## SET OF TASKS
a. According to the Shiv Singh biography, about how much farmland did his father own in the village?
b. Using the Shiv Singh biography, explain in one to three sentences how his schooling progressed up to his matriculation.
c. Go on with the Shiv Singh biography from its last sentence.

- Born: 5 July 1938 Bassi Gulam Hussain Hoshiarpur, India
- Died: 25 June 2015 (aged 76) Chandigarh, India
- Education: Government Art and Craft School, Shimla & Government College of Art and Craft, Chandigarh
- Known for: Sculpture

= Shiv Singh =

Indian-Punjabi artist

Shiv Singh (5 July 1938 – 25 June 2015) was an Indian-Punjabi artist, known mainly for his work as a sculptor.

==Early life==
Shiv Singh was born at Bassi Gulam Hussain village near Hoshiarpur in Punjab, India. His father was a landlord who owned around 35 acres of farmland in the village. Shiv Singh did his early schooling (till class IV) at the village school and then joined DAV Senior Secondary School in Hoshiarpur from where he did his matriculation.

## STORED DATA
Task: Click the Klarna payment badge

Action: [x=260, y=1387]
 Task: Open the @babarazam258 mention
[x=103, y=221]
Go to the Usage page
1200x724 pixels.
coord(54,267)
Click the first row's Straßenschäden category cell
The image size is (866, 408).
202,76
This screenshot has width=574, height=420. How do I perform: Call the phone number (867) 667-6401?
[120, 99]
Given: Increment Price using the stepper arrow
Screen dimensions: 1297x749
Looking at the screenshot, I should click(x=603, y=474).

--

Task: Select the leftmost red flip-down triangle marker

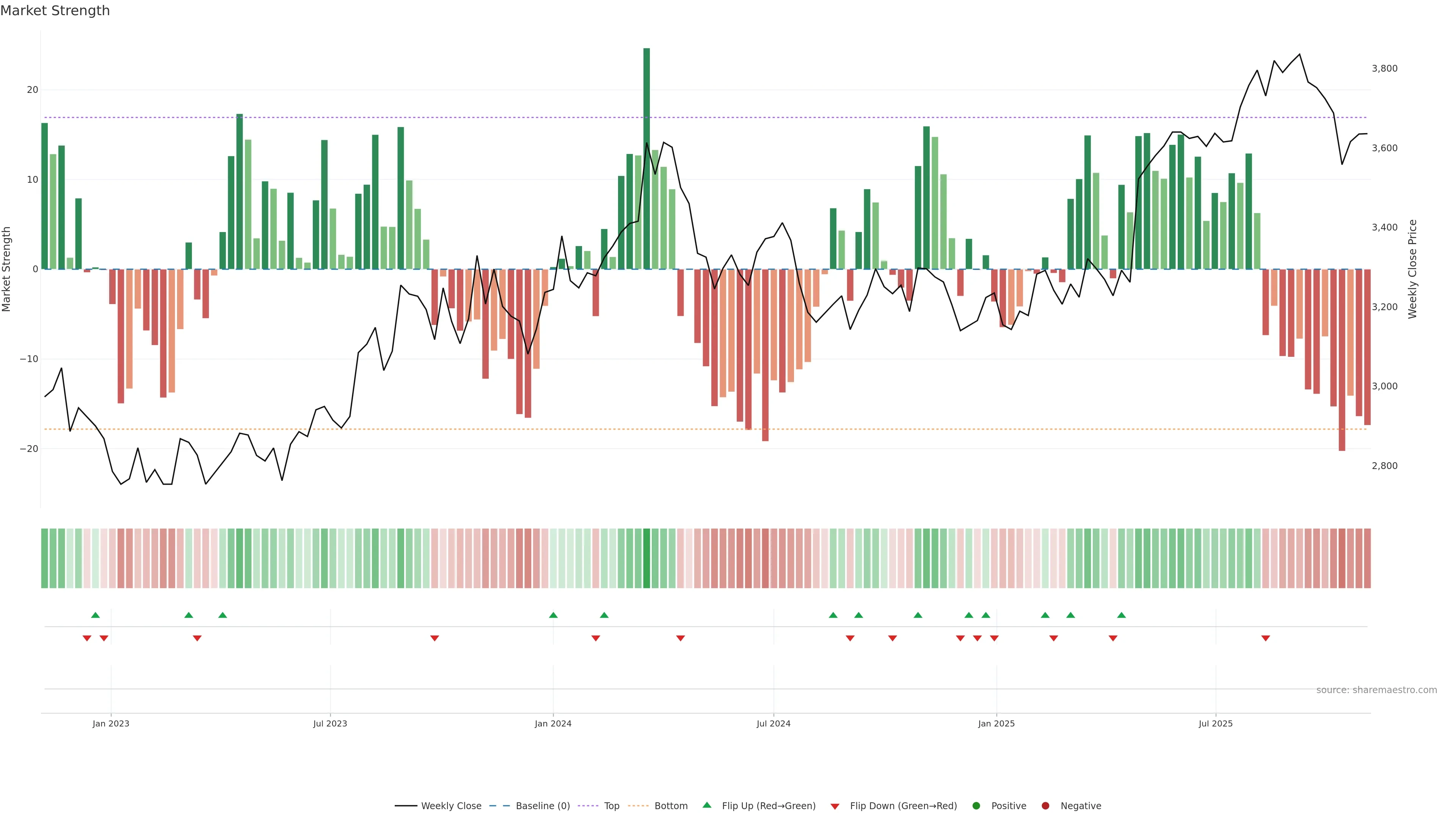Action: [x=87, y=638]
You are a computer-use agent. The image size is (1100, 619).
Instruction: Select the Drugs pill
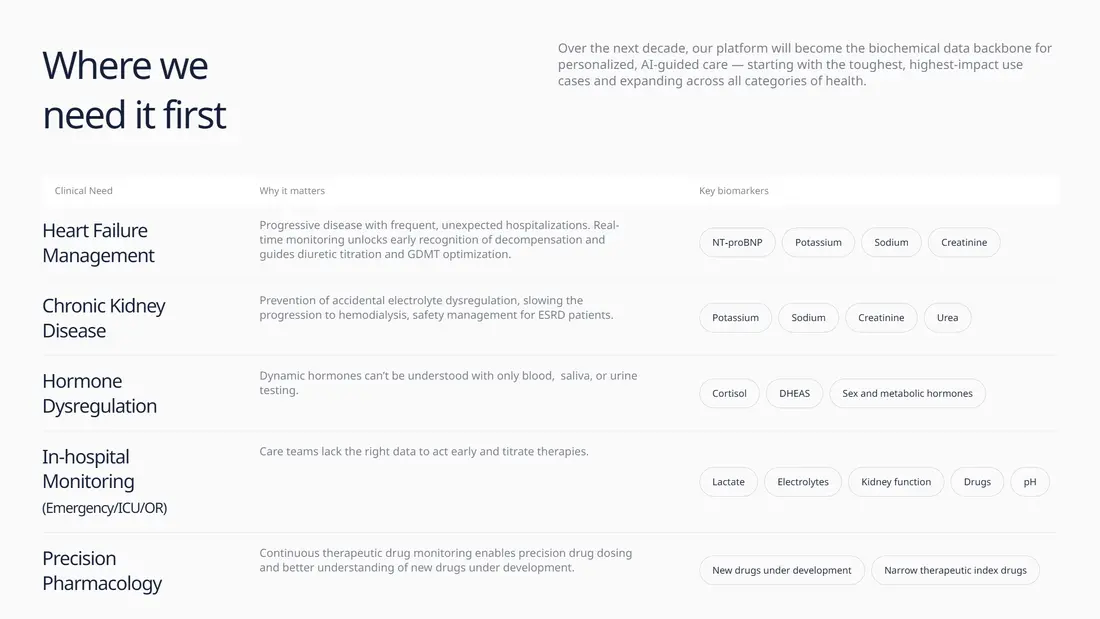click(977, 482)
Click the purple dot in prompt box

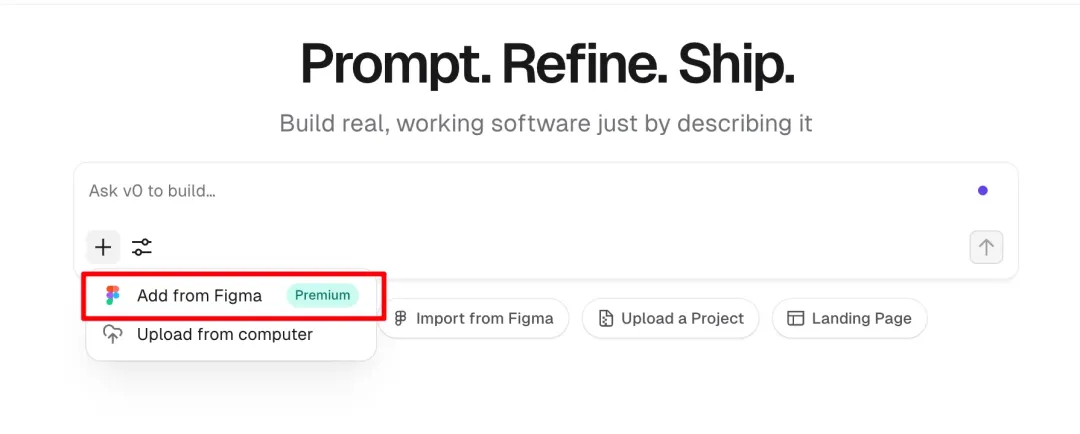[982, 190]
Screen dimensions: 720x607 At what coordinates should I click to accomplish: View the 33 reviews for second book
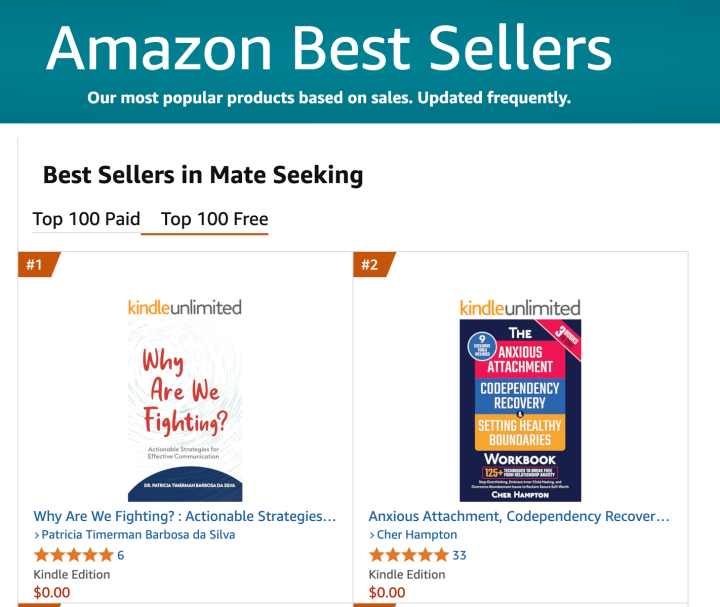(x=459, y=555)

==

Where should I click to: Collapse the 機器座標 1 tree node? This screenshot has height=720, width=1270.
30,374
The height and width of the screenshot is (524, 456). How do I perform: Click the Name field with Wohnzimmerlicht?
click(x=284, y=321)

## EXERCISE RESPONSES
a. Around 35 acres.

b. Shiv Singh attended the village school in Bassi Gulam Hussain through class IV. He then joined DAV Senior Secondary School in Hoshiarpur, where he completed his matriculation.

c.
==Education and career==
In 1958 Shiv Singh took to studying art at the Government Art and Craft School at Shimla. It was later shifted to Chandigarh with a new name as Government College of Art and Craft, from where he finished his five-year degree course in 1962. He started teaching at Sainik School in Kapurthala in 1963. In 1968 German government offered him a scholarship in advanced studies and research in art for three years exposing the young artist to international art scene. Upon his return he joined Government Home Science College in Chandigarh in 1971 continuing to work on commissioned and personal basis.
Known for working mainly with iron and sometimes wood, Shiv Singh’s creations are placed at National Gallery of Modern Art, New Delhi; National Academy of Art (Lalit Kala Akademi) New Delhi; Chandigarh Museum; Panjab University Museum; Punjab Agricultural University, Ludhiana; State Museum, Shimla; Hack Museum, Ludwigshafen; Glaub Art Museum, Koln (Germany) and Haryana State Tourism (Tourist Resort) besides at many public spaces.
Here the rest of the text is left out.